===== INFORMATION GIVEN
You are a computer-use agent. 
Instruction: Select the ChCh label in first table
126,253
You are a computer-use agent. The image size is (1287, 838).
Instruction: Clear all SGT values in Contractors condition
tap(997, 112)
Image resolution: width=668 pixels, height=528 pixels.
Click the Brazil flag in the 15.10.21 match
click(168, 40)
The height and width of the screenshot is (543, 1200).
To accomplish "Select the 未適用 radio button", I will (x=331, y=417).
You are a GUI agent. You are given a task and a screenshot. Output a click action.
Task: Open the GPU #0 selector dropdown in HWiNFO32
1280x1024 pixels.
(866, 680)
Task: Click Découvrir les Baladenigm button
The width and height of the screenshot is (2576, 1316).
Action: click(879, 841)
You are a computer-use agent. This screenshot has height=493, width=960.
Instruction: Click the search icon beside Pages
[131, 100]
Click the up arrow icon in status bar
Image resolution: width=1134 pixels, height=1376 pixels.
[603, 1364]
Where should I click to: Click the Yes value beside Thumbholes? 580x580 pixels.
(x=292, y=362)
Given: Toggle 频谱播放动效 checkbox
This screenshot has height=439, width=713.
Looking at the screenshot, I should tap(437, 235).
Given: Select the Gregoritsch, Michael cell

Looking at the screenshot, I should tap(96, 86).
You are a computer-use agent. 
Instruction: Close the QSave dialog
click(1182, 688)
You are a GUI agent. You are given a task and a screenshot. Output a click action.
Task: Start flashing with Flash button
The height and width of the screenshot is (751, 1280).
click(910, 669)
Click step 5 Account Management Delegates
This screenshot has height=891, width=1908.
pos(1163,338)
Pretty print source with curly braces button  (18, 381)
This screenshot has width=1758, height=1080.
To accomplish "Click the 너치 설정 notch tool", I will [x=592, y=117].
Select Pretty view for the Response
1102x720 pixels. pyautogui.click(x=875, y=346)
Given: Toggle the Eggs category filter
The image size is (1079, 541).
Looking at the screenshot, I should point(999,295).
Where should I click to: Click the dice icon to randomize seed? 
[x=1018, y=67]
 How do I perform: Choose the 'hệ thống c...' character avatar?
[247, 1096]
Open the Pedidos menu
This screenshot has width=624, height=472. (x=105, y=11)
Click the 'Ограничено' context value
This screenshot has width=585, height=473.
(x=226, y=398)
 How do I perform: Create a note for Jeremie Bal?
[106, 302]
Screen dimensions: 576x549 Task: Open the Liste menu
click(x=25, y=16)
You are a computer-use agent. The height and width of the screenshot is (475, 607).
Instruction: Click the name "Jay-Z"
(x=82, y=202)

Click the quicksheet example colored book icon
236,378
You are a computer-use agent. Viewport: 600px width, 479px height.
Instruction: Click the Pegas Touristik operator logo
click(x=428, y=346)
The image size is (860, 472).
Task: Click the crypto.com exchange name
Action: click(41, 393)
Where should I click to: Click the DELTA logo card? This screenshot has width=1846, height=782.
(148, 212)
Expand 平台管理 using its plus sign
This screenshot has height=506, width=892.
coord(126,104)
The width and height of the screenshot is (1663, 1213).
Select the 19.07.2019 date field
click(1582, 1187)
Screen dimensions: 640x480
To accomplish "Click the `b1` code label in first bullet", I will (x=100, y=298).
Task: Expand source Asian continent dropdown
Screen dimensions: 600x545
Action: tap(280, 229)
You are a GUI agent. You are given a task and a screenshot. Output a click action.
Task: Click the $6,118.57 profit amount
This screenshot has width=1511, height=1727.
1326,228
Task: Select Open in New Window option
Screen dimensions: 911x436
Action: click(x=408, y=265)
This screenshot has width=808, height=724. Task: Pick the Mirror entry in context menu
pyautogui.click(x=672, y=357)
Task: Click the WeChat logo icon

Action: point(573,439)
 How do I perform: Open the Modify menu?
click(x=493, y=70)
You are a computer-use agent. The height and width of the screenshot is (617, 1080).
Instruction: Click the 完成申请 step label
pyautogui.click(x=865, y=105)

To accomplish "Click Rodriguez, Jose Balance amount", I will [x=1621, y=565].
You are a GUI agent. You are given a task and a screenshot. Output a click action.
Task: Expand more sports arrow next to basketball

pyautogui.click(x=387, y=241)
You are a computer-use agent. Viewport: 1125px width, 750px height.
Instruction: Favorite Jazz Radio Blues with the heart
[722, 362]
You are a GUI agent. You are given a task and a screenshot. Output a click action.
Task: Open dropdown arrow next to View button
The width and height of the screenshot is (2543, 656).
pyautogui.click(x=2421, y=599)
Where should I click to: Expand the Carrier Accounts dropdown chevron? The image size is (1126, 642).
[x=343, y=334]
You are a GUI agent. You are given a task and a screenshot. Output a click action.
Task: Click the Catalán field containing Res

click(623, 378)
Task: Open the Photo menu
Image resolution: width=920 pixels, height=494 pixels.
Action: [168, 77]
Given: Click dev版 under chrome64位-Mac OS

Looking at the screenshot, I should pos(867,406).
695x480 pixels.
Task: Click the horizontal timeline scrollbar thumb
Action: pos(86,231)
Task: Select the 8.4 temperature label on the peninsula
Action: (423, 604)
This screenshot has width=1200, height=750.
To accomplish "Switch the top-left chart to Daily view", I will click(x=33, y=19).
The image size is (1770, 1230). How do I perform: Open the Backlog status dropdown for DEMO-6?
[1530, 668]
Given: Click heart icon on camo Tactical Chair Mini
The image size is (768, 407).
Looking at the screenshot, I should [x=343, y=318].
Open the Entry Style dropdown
==========
[WHAT YOU HAVE TO DO] Please transcribe only the portion of the material that starts at the line containing "This screenshot has width=1200, height=750." and runs through its last line, inclusive, exactly as given.

[ANSWER BELOW]
This screenshot has width=1200, height=750.
To accomplish "Switch the top-left chart to Daily view", I will click(x=33, y=19).
The image size is (1770, 1230). How do I perform: Open the Backlog status dropdown for DEMO-6?
[1530, 668]
Given: Click heart icon on camo Tactical Chair Mini
The image size is (768, 407).
Looking at the screenshot, I should [x=343, y=318].
Open the Entry Style dropdown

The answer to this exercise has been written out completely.